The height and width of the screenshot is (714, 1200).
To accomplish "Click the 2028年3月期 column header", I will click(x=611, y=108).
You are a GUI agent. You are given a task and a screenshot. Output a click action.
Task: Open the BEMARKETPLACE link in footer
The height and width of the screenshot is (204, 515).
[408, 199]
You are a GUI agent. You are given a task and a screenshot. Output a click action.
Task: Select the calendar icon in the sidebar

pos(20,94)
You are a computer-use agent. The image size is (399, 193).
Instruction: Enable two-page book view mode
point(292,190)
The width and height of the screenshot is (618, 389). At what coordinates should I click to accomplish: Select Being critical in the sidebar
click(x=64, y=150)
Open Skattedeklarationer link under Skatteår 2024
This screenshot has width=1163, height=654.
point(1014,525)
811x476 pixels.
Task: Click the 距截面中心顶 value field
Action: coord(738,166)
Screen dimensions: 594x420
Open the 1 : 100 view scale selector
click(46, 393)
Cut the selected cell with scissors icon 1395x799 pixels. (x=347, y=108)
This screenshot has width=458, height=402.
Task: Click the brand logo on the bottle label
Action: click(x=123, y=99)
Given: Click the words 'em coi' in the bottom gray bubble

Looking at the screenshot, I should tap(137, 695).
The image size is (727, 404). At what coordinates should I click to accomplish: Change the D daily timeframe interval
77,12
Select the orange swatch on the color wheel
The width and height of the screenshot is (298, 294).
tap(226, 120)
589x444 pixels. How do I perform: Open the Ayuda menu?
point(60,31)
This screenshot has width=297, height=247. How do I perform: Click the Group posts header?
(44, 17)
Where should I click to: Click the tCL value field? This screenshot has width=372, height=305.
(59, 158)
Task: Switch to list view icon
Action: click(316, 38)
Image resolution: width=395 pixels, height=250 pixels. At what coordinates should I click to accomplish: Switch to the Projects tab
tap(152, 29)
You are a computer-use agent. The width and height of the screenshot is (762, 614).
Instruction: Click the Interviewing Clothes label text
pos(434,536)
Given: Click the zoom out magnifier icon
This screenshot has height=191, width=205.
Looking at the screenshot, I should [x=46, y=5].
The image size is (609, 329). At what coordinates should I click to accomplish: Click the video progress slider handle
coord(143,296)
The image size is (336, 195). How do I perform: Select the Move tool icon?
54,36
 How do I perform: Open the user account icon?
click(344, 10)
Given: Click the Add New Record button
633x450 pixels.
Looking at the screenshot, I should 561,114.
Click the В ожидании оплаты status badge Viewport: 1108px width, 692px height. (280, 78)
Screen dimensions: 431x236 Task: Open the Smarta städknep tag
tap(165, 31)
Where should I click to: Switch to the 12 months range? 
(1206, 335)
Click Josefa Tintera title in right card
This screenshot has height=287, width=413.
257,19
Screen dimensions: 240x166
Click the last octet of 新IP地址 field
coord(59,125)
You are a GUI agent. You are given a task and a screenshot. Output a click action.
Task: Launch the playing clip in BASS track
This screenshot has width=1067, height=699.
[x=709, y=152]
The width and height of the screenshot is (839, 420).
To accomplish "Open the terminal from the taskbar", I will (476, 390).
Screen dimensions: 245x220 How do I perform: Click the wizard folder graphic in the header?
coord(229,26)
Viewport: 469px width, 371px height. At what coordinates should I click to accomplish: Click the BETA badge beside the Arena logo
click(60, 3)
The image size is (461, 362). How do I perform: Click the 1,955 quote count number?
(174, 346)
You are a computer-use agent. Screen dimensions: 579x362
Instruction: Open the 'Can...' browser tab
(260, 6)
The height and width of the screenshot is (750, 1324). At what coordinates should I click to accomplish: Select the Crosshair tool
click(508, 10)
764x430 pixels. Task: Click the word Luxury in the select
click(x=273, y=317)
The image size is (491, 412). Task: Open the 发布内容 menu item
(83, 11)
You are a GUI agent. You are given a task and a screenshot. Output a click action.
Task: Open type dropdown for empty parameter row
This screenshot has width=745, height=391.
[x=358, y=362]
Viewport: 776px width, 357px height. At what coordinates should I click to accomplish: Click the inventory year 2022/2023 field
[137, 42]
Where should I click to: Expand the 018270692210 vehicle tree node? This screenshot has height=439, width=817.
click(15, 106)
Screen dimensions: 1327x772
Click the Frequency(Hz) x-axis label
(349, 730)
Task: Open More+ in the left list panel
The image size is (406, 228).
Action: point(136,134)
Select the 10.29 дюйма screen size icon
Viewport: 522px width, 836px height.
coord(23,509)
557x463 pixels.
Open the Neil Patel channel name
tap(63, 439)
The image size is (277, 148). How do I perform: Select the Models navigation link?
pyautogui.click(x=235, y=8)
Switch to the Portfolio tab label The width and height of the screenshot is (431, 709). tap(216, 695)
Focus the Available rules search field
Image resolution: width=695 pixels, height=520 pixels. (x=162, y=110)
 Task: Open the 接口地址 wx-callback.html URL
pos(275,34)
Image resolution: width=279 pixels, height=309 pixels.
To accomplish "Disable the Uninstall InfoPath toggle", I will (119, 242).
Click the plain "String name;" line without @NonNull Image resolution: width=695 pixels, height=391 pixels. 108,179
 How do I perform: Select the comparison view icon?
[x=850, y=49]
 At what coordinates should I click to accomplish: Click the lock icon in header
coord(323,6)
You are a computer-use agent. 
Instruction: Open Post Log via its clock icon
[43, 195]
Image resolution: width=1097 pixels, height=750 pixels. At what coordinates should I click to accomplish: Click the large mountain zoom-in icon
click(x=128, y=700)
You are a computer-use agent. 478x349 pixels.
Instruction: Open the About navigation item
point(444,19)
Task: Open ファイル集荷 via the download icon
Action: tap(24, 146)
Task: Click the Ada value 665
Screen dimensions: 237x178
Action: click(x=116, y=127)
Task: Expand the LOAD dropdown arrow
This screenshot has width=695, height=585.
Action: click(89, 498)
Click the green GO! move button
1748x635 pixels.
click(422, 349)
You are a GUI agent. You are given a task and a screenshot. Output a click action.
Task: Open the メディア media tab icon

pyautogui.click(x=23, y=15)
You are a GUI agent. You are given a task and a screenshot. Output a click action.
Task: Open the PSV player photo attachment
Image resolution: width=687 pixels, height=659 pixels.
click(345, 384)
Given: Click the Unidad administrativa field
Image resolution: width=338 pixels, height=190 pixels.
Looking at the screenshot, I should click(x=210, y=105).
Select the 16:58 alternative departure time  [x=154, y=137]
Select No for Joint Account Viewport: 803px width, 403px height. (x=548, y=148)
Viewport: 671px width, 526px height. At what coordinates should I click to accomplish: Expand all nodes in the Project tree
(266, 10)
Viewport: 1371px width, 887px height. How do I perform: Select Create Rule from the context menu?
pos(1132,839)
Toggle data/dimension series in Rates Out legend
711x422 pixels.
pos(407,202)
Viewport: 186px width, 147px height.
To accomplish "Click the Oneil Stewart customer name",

*What is being asked*
Return each line of the listing that holds the word "computer".

*Result of the task*
You are a computer-use agent. The image size is (399, 193).
You are a computer-use agent. The width and height of the screenshot is (762, 614).
You are a computer-use agent. Screen dimensions: 579x362
You are a computer-use agent. 
You are a computer-use agent. 478x349 pixels.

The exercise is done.